In a part of Ireland which was among the worst affected by the potato famine 150 years ago, university researchers are turning to the Internet to set up an electronic famine alert. The team at University College, Cork, will compile monthly electronic updates for decision-makers in the developed world that will indicate how great the danger of famine is in different parts of the Third World, and what needs to be done to avert disaster. (A pilot edition is on http:// www.ucc.ie/famine/index. html).
The project is led by Stephen Jackson, a young Dubliner who has been a relief worker in Somalia, Rwanda and Angola. His team at the International Famine Centre will study satellite imaging of crop growth in drought-ridden areas and assess bulletins from people on the spot, along with forecasts of climate change and indications of food hoarding and market panic. The centre will also focus on the political and economic causes of famine. War and oppression remain prevalent in many undeveloped countries, while inequality and exploitation mean that what many people in the Third World produce is not theirs to eat.
"We start from the premise the famines don't fall from the sky, but are always man-made," said Mr Jackson. "Among the most horrifying aspects of famines today is that experts usually know about them in advance and yet the world does so little. That was certainly so recently in south Sudan, where NGOs [non-governmental organisations] on the ground started to send out distress signals back in January."
Early warning wasn't enough, he added, without "somebody to take those warnings and make a loud noise in the public arena, so action is taken. What we need now is early advocacy".
In 1991, a full year before the famine that devastated Somalia, killing 300,000 people, the important signs were there: looming war, diminished food production, unfavourable climate. Experts called for action, but none was taken until it was too late. "It was as though the victims of famine found no voice to speak for them," said Mr Jackson. "The vogue for early warning systems has produced a lot of high-quality information. We must draw it all together ... and distil it into a form which will stir a response from policy-makers and bureaucrats."
One of the most distressing sights the aid worker saw in Somalia was grain refineries which were carrying on a busy trade as women and children starved less than 100 yards away.
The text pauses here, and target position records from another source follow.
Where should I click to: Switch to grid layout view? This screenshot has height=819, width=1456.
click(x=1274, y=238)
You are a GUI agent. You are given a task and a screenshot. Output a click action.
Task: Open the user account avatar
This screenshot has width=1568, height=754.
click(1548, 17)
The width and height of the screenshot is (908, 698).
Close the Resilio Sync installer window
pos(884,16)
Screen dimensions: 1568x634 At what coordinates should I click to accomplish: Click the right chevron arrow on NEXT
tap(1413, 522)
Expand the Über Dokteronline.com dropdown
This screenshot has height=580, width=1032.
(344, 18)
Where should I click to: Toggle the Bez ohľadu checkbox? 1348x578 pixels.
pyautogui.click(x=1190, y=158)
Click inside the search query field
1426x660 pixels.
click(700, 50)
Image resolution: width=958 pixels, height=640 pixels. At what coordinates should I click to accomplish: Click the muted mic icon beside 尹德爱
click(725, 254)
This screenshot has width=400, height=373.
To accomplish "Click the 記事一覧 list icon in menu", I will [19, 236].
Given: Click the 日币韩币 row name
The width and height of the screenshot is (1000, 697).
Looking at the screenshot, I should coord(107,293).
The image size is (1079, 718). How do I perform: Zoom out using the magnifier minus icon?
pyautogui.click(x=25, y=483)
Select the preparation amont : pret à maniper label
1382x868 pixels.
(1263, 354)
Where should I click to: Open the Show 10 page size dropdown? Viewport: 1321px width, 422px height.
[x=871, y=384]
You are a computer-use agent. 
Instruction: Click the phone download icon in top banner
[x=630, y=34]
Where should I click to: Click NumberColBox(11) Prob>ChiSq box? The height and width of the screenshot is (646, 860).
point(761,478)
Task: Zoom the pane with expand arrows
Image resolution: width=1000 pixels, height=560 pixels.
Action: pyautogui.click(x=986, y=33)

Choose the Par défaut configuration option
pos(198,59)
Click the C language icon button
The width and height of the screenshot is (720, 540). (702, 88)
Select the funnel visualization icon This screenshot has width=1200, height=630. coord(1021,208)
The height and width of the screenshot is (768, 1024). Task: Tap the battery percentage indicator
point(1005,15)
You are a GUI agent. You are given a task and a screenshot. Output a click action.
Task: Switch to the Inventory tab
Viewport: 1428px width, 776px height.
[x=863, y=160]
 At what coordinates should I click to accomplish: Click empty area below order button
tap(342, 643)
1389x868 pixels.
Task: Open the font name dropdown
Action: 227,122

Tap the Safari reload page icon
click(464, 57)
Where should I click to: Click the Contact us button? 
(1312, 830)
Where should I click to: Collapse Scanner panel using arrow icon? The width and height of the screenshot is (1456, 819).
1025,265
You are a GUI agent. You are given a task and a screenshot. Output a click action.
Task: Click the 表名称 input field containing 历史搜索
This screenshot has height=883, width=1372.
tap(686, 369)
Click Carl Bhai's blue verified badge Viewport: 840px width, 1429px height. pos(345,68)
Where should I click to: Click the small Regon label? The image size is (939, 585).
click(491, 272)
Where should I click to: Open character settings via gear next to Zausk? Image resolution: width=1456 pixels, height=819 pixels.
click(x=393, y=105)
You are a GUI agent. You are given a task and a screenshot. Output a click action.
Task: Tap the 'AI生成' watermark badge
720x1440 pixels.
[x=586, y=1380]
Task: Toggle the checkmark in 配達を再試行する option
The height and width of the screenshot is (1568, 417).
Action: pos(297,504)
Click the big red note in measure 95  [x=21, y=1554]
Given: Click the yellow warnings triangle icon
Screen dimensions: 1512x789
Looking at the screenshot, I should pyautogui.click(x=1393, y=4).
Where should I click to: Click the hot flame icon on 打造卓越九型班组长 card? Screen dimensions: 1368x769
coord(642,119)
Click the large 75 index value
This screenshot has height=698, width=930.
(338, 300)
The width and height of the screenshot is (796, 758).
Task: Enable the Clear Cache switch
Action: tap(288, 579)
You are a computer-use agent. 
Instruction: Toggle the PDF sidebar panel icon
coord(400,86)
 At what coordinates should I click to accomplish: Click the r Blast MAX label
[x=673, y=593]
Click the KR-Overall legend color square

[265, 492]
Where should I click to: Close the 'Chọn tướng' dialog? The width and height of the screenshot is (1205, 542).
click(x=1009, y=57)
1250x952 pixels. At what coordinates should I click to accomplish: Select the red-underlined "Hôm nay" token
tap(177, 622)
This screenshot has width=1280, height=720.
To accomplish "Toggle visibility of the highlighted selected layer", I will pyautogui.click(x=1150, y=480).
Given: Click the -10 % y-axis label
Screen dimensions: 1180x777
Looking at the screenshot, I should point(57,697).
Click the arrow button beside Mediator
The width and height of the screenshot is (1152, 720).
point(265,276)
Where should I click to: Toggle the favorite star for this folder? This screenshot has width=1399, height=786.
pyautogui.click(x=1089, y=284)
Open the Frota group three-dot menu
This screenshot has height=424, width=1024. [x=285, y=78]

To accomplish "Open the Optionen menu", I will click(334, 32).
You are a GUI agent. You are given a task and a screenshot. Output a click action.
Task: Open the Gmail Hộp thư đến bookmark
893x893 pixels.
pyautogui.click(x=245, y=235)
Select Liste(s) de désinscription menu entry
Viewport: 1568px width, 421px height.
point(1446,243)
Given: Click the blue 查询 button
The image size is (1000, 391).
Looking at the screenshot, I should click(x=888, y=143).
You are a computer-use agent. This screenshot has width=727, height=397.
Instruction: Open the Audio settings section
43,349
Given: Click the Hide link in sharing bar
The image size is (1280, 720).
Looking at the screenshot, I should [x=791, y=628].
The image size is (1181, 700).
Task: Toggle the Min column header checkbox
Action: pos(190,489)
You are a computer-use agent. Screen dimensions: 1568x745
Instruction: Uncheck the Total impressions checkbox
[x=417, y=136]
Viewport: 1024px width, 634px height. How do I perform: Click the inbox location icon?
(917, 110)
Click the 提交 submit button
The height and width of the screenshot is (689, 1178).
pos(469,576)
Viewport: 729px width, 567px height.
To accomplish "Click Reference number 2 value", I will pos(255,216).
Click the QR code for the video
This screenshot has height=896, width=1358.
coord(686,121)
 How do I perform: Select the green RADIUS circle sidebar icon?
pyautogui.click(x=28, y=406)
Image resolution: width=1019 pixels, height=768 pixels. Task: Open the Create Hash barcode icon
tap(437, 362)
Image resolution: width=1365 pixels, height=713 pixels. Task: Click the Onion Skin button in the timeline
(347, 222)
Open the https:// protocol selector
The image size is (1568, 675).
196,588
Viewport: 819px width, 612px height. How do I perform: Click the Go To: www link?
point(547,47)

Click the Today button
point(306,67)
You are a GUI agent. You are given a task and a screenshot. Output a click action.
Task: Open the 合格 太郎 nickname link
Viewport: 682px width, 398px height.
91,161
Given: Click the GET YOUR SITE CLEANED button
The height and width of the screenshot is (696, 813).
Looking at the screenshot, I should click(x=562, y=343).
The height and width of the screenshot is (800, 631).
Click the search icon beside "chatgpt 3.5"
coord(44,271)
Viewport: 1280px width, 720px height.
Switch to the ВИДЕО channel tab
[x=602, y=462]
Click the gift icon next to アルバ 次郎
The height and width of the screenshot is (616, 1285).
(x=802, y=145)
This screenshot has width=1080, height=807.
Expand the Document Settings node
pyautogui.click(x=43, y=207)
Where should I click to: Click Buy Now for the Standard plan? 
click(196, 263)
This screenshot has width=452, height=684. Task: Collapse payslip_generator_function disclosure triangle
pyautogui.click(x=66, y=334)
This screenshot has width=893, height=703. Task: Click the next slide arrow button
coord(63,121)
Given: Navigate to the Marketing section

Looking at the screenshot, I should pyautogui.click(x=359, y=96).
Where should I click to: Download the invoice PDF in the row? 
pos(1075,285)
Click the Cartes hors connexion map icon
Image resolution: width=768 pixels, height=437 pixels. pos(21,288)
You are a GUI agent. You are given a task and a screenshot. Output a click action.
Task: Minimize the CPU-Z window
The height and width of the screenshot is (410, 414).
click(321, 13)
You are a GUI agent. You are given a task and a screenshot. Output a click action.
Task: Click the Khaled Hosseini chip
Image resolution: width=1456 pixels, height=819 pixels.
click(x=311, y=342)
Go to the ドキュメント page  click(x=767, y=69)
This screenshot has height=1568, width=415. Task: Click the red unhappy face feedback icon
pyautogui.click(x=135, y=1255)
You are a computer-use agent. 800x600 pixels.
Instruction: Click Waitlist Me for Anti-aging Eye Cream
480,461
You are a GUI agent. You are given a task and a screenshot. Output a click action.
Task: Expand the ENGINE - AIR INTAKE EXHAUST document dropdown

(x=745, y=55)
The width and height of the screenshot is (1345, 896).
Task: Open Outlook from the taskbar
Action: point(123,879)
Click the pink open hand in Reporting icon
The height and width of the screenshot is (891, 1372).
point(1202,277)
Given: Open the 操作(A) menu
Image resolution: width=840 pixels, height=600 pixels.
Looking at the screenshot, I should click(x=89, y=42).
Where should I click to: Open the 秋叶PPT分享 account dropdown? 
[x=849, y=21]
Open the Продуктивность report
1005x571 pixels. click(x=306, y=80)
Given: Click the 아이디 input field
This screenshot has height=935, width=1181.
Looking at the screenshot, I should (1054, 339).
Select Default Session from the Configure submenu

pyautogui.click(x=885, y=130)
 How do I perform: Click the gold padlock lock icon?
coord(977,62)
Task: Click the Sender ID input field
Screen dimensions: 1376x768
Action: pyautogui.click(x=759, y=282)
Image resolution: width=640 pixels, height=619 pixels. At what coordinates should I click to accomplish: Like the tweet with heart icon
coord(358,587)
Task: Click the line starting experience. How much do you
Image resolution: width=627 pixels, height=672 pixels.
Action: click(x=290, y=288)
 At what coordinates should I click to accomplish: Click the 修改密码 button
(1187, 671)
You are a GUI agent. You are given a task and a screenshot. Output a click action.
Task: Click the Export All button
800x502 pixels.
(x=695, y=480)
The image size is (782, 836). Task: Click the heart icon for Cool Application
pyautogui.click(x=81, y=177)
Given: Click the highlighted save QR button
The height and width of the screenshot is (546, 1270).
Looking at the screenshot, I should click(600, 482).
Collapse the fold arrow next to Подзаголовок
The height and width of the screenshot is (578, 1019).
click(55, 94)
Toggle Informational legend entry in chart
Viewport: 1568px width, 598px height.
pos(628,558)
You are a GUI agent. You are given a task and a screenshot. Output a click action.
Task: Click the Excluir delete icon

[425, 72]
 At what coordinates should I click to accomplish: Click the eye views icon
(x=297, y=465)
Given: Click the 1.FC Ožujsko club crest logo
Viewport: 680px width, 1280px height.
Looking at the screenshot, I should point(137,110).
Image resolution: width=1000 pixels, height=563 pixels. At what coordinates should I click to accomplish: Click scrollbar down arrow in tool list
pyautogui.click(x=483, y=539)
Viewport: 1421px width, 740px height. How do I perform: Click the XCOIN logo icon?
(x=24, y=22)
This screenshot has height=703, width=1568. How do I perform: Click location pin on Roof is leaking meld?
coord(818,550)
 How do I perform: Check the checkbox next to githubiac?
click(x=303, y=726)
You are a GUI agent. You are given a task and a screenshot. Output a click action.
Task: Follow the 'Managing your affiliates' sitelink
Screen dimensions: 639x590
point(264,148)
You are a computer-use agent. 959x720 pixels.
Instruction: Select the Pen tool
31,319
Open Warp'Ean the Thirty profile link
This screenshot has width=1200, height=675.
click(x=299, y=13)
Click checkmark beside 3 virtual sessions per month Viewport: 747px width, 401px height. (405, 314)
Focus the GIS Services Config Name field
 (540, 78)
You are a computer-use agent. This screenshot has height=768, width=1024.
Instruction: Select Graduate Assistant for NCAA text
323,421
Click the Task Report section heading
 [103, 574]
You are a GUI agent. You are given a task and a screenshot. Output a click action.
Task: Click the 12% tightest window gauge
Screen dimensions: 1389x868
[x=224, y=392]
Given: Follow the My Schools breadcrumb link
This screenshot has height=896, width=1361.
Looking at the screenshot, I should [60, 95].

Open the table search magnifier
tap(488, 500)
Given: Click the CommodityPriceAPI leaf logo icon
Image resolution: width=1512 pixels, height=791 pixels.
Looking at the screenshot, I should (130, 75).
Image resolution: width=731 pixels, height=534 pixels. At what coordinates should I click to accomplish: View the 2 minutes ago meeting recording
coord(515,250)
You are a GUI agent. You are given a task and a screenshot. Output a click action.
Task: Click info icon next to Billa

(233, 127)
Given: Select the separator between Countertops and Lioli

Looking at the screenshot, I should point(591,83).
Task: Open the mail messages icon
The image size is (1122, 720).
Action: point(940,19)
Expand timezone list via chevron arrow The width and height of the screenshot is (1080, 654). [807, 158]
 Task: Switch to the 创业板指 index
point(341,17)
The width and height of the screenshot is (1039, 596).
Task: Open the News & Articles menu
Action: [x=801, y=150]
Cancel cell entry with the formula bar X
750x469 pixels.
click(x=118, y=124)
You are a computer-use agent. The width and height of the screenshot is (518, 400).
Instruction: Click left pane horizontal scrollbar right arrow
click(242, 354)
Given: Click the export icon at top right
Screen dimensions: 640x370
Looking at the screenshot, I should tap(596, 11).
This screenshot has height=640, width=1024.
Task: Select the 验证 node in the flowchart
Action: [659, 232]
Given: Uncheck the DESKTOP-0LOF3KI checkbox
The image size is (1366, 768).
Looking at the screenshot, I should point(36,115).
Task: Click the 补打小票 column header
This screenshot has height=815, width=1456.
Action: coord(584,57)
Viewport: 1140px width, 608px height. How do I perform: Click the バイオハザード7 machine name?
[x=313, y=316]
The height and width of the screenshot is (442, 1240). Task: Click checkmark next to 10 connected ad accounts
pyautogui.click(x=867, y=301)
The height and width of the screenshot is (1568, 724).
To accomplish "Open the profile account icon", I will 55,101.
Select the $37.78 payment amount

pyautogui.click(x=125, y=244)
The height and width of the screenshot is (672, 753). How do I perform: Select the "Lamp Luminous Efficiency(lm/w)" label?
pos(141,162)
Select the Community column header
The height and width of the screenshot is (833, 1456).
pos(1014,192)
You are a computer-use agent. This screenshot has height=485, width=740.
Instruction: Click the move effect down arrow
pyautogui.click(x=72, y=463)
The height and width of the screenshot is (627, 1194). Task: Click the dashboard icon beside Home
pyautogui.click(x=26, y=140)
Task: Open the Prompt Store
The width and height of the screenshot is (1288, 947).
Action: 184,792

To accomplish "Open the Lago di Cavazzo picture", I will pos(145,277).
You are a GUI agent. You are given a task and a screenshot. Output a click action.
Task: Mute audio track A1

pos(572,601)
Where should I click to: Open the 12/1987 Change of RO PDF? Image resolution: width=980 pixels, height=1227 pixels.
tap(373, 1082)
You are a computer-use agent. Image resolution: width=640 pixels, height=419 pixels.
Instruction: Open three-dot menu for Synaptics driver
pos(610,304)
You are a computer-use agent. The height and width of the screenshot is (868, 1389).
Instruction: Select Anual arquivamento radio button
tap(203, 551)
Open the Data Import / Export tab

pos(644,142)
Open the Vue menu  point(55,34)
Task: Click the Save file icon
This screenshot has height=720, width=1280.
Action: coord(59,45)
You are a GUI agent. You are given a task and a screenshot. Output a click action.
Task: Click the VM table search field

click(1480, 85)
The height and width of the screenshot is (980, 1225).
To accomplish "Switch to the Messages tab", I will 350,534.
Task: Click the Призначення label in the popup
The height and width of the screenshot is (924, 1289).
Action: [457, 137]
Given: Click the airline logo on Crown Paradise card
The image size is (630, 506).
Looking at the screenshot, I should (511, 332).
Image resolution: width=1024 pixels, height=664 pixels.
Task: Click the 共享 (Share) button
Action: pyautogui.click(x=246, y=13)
In Ireland in the 1840s, grain continued to be shipped from Cork to overseas markets while local people were dying of starvation or crawling on to "coffin ships" bound for a hazardous transatlantic crossing.
The centre, which will have its own relief workers and will conduct conferences and seminars on famine, is the university's way of commemorating the 150th anniversary of the great potato blight, which killed one million people and forced another two million to emigrate.